--- Start of DATA PROVIDED ---

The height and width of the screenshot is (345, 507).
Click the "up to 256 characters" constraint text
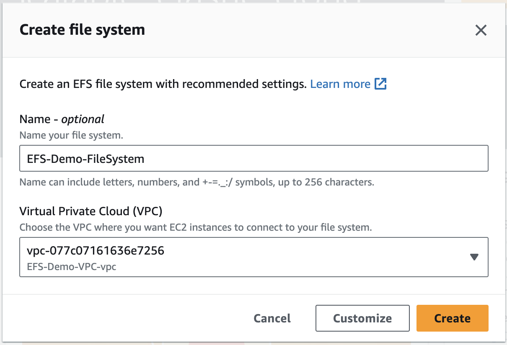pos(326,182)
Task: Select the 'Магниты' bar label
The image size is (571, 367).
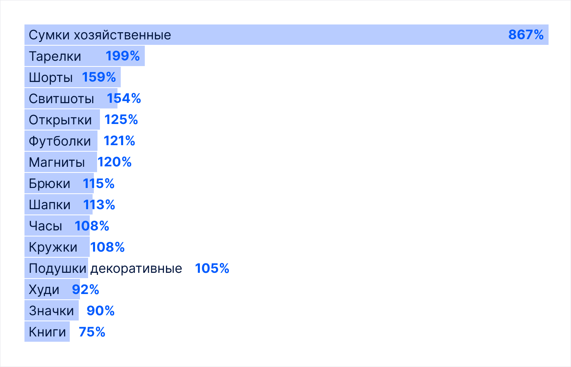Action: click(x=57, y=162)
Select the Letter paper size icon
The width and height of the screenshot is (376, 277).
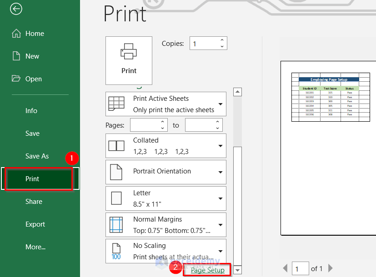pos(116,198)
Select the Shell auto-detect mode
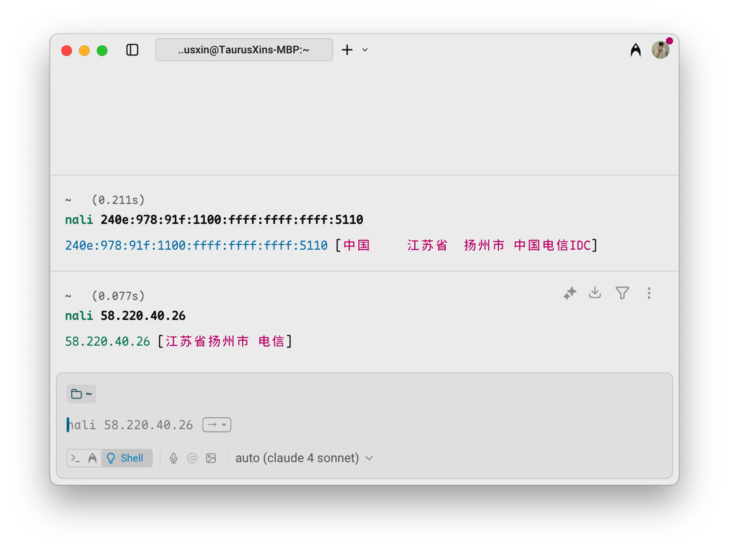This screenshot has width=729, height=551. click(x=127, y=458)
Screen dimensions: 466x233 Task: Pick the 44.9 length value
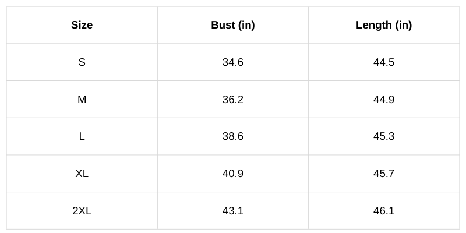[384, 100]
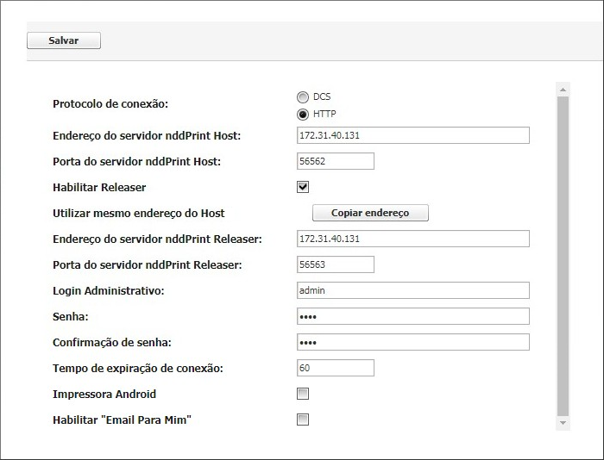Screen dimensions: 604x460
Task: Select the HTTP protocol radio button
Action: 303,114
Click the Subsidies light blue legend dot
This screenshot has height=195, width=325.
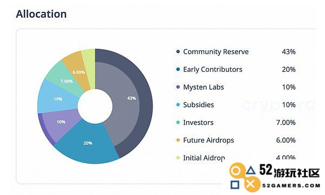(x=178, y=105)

--- End of DATA PROVIDED ---
--- Start of DATA PROVIDED ---

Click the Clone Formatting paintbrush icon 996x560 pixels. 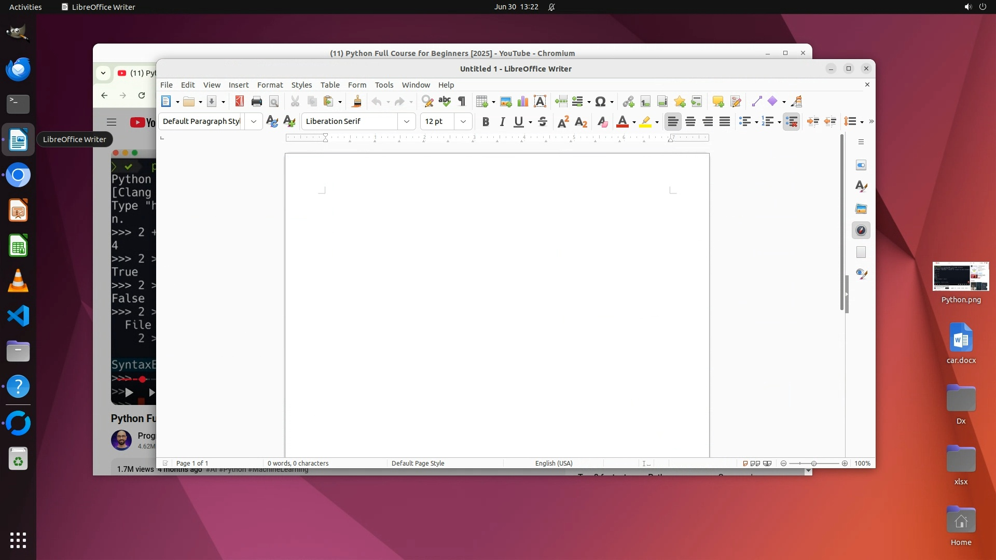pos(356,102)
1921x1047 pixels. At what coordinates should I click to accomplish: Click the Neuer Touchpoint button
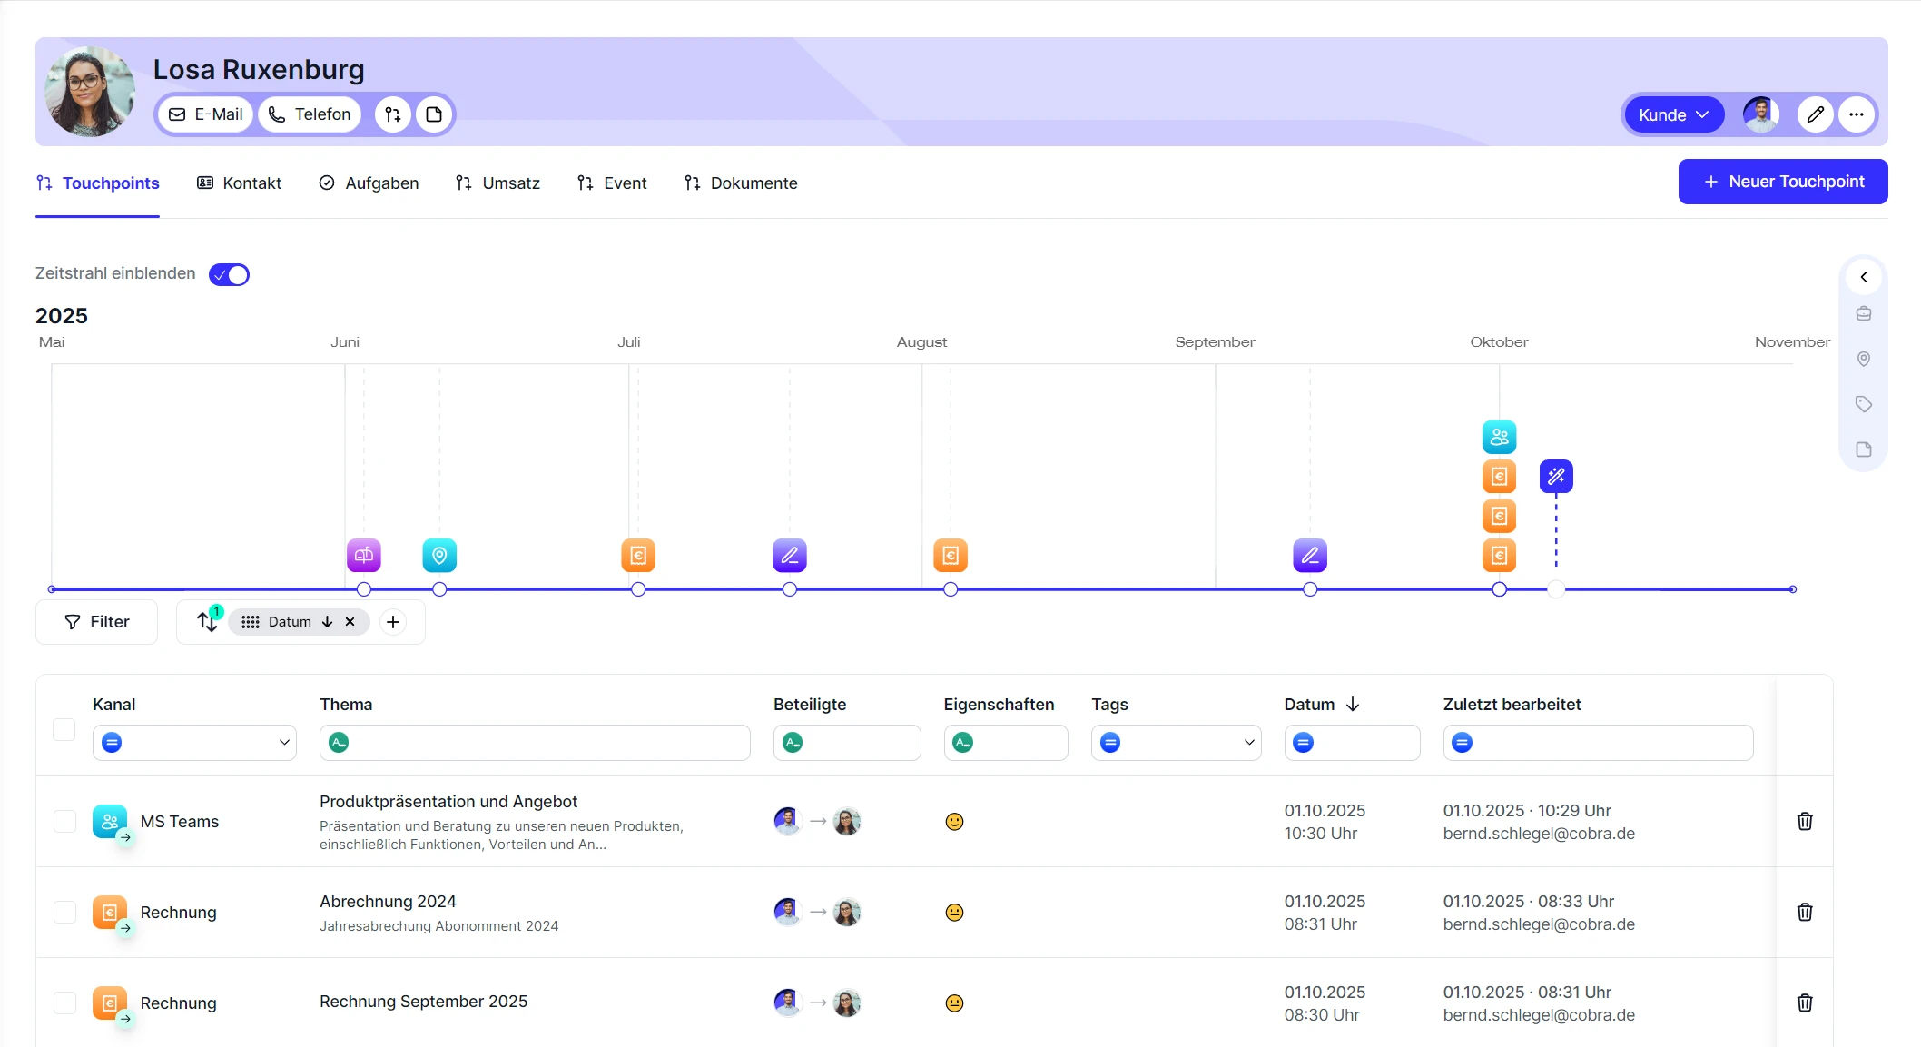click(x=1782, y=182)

--- End of DATA PROVIDED ---

_SHORT PROBLEM_
Extract the rows word for word, from the line containing "The height and" to the line containing "(x=178, y=105)", with both of those lines included and the pictures left out.

_PROBLEM SOLUTION_
The height and width of the screenshot is (345, 507).
Click the "up to 256 characters" constraint text
pos(326,182)
Task: Select the 'Магниты' bar label
The image size is (571, 367).
Action: click(x=57, y=162)
Select the Letter paper size icon
The width and height of the screenshot is (376, 277).
pos(116,198)
Select the Shell auto-detect mode
This screenshot has width=729, height=551. click(x=127, y=458)
Screen dimensions: 466x233 Task: Pick the 44.9 length value
[384, 100]
Screen dimensions: 604x460
Task: Select the HTTP protocol radio button
Action: 303,114
Click the Subsidies light blue legend dot
This screenshot has height=195, width=325.
(x=178, y=105)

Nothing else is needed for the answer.